Call `value_iteration()` to calculate and return the value function array. For each sweep over the states, have the function print out the intermediate array.


#### Enter all code here (you may also use multiple cells)

In [1]:
import numpy as np

#### 1) Create and test the class

In [18]:
class GridWorld():
    def __init__(self, nrows, ncols):
        self.nrows = nrows
        self.ncols = ncols
        self.values = np.zeros((nrows, ncols))
        self.actions = ['up', 'down', 'left', 'right']

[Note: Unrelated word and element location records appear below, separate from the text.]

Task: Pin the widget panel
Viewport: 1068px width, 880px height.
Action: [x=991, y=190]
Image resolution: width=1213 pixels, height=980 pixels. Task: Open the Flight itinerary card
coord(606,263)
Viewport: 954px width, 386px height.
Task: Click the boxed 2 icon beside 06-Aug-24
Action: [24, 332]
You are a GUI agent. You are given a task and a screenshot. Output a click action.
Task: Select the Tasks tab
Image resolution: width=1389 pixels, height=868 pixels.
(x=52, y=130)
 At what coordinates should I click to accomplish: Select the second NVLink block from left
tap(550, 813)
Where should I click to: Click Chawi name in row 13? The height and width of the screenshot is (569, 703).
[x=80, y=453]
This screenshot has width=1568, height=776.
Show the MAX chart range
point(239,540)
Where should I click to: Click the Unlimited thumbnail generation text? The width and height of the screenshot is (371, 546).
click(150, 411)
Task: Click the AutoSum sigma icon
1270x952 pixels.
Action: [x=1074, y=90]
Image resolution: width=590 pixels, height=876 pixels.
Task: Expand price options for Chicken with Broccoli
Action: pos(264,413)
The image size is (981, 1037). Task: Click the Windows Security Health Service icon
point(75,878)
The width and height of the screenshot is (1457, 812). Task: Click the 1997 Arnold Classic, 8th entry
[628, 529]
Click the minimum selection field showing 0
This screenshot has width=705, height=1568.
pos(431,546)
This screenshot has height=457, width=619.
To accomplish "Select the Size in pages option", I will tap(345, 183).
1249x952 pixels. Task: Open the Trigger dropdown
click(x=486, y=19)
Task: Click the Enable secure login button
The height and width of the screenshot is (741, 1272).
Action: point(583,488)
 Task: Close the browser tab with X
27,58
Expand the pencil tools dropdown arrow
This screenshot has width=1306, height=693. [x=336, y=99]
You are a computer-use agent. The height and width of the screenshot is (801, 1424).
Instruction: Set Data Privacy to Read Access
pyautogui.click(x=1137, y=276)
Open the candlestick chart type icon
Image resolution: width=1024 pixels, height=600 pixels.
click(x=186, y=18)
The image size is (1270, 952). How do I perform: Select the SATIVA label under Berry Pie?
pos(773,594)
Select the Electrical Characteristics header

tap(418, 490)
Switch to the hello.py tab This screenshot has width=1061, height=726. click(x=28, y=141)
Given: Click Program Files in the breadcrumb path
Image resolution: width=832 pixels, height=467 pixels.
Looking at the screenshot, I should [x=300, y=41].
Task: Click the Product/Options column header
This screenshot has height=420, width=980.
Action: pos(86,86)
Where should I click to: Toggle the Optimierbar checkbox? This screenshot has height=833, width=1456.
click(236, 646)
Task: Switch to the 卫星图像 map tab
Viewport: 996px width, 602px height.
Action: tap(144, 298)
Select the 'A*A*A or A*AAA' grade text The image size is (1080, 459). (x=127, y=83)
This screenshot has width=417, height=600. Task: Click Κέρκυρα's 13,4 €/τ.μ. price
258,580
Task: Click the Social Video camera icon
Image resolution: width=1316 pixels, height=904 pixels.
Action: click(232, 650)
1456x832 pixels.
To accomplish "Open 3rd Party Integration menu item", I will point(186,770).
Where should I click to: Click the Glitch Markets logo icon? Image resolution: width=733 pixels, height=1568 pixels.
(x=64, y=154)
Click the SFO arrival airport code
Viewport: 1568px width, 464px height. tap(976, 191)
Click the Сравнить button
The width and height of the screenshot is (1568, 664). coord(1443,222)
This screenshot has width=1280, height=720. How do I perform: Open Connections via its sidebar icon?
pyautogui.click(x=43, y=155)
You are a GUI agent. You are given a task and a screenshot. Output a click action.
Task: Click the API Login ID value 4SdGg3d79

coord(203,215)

    def value_iteration(self, theta=0.01, discount_factor=0.9, max_iter = 100):
      while True:
        delta = 0
        v = np.copy(self.values)
        for i in range(self.nrows):
          for j in range(self.ncols):
            if i == self.nrows - 1 and j == self.ncols - 1:
              continue
            else:
              max_value = -np.inf
              v[i,j] = np.max(v, )
              delta = max(delta, abs(v[i,j] - self.values[i,j]))
        self.values = v
        if delta < theta:
          break
        elif max_iter == 0:
          break
        else:
          max_iter -= 1
          print(self.values)

      return self.values

    def get_reward(self, row, col):
        if row == self.nrows - 1 and col == self.ncols - 1:
            return 1
        else:
            return 0

In [19]:
gw = GridWorld(4, 3)
print(gw.nrows)
print(gw.ncols)
print(gw.get_reward(0, 0))
print(gw.get_reward(2, 1))
print(gw.get_reward(3, 2))

4
3
0
0
1


#### 2) Run value iteration

In [20]:
gw.value_iteration(max_iter=10)

[[0. 0. 0.]
 [0. 0. 0.]
 [0. 0. 0.]
 [0. 0. 0.]]
[[0. 0. 0.]
 [0. 0. 0.]
 [0. 0. 0.]
 [0. 0. 0.]]
[[0. 0. 0.]
 [0. 0. 0.]
 [0. 0. 0.]
 [0. 0. 0.]]
[[0. 0. 0.]
 [0. 0. 0.]
 [0. 0. 0.]
 [0. 0. 0.]]
[[0. 0. 0.]
 [0. 0. 0.]
 [0. 0. 0.]
 [0. 0. 0.]]
[[0. 0. 0.]
 [0. 0. 0.]
 [0. 0. 0.]
 [0. 0. 0.]]
[[0. 0. 0.]
 [0. 0. 0.]
 [0. 0. 0.]
 [0. 0. 0.]]
[[0. 0. 0.]
 [0. 0. 0.]
 [0. 0. 0.]
 [0. 0. 0.]]
[[0. 0. 0.]
 [0. 0. 0.]
 [0. 0. 0.]
 [0. 0. 0.]]
[[0. 0. 0.]
 [0. 0. 0.]
 [0. 0. 0.]
 [0. 0. 0.]]


array([[0., 0., 0.],
       [0., 0., 0.],
       [0., 0., 0.],
       [0., 0., 0.]])

#### 3) **(POINTS: 2)** Based on the value function: After the agent has moved right or down, does it ever make sense for it to backtrack (move up or left)? Explain your reasoning.